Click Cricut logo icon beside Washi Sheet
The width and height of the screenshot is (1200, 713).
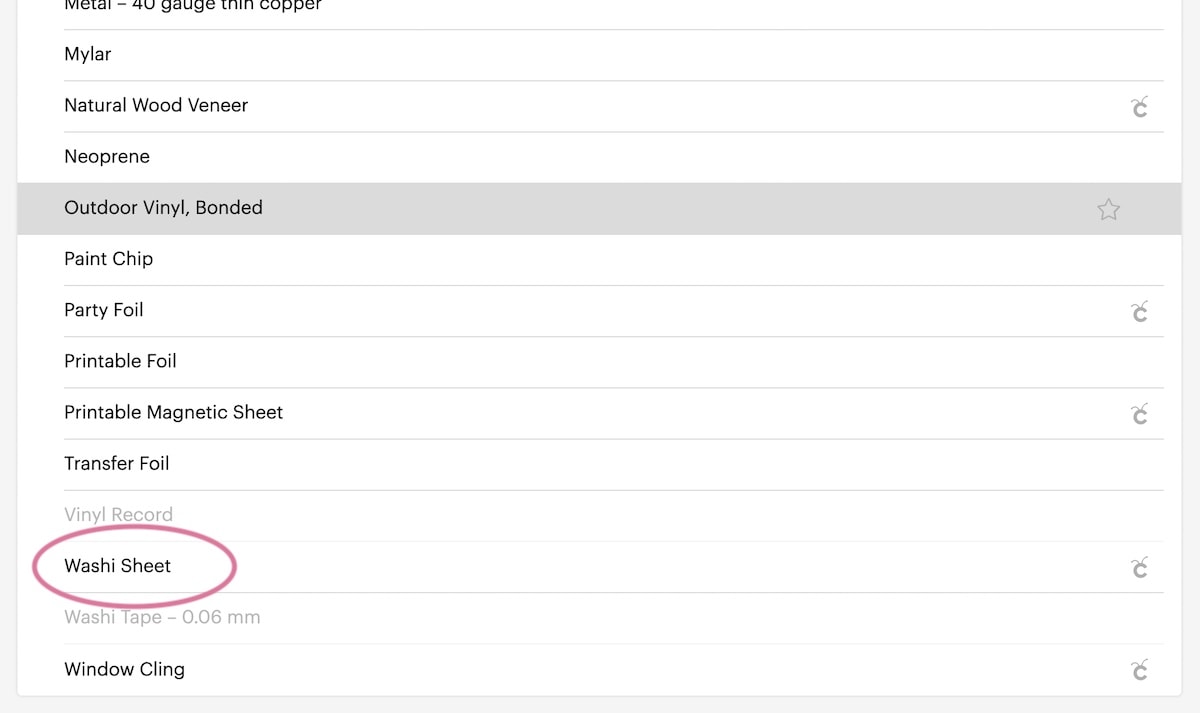pos(1139,567)
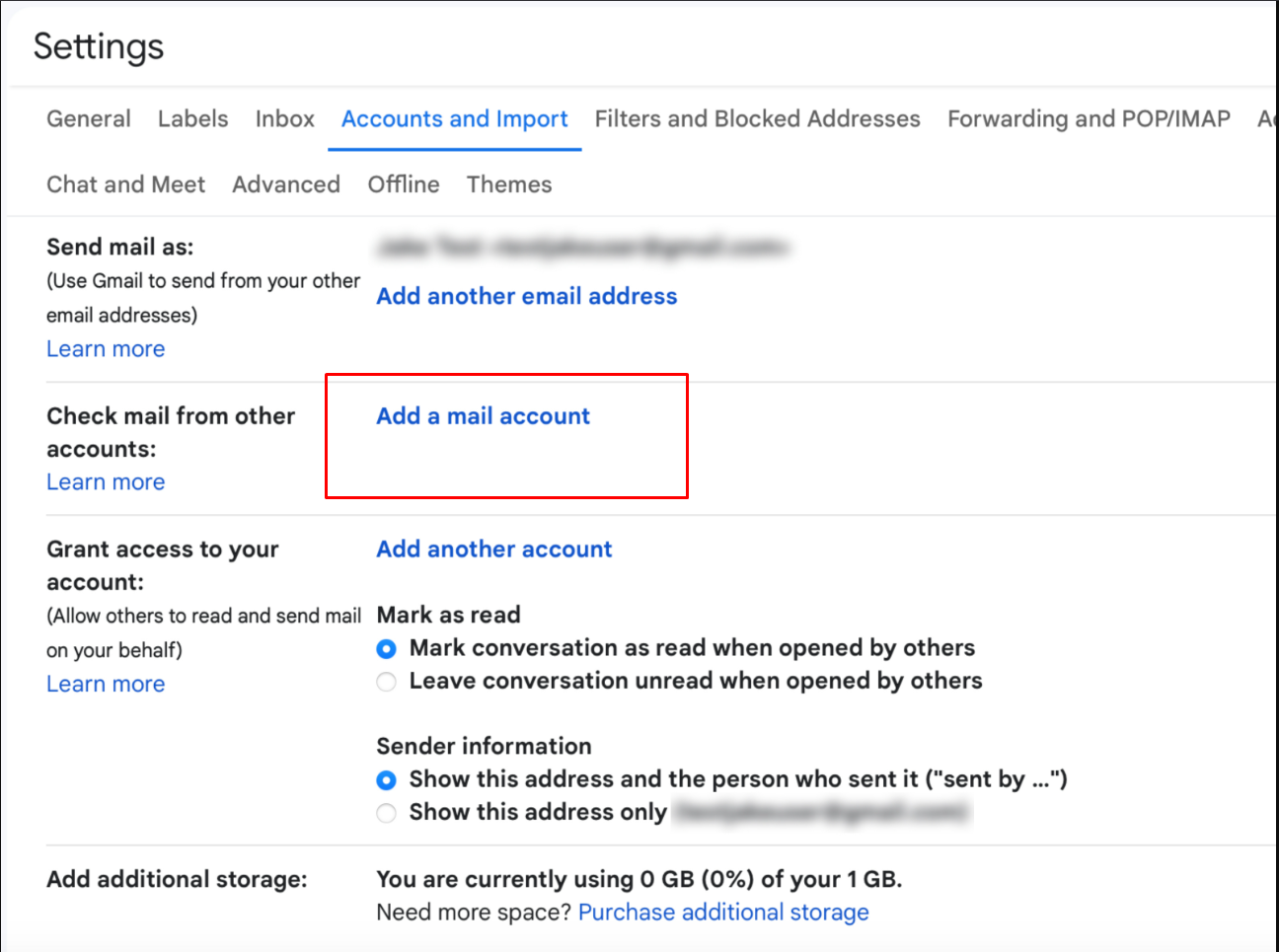
Task: Switch to the Labels tab
Action: pos(192,118)
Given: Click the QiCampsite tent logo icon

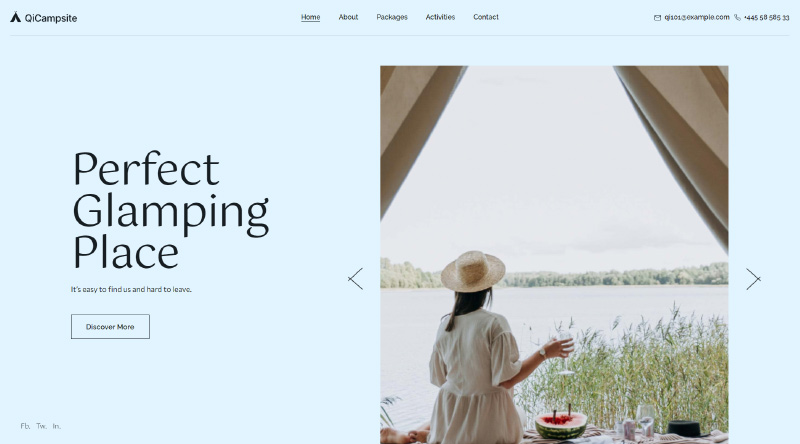Looking at the screenshot, I should click(15, 17).

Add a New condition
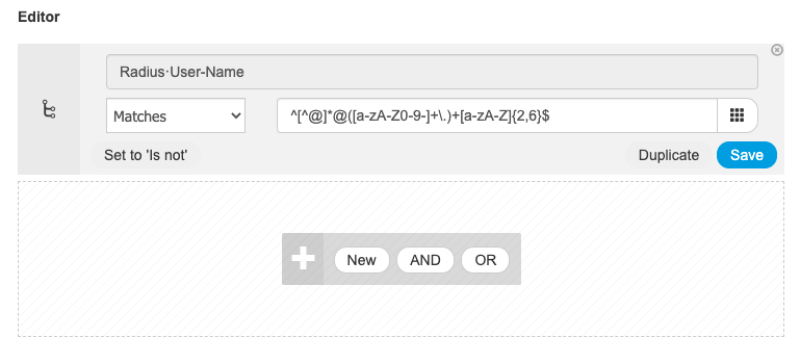(x=361, y=260)
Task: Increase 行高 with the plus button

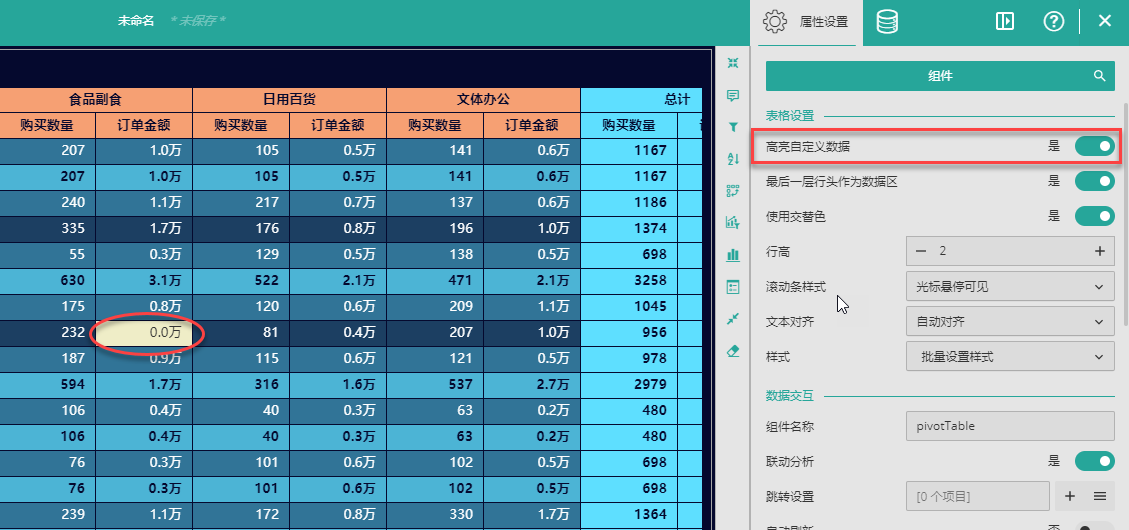Action: pos(1099,251)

# # #

> _Task requirements_: Write out verbatim the lines from the one containing "The width and" through the last line of the listing above, and no other lines; omit pictures.

> _Written answer_:
The width and height of the screenshot is (1200, 713).
pos(1139,567)
Task: Switch to the Labels tab
Action: pos(192,118)
Given: Click the QiCampsite tent logo icon

Looking at the screenshot, I should click(15, 17).

Add a New condition
(x=361, y=260)
Task: Increase 行高 with the plus button

Action: pos(1099,251)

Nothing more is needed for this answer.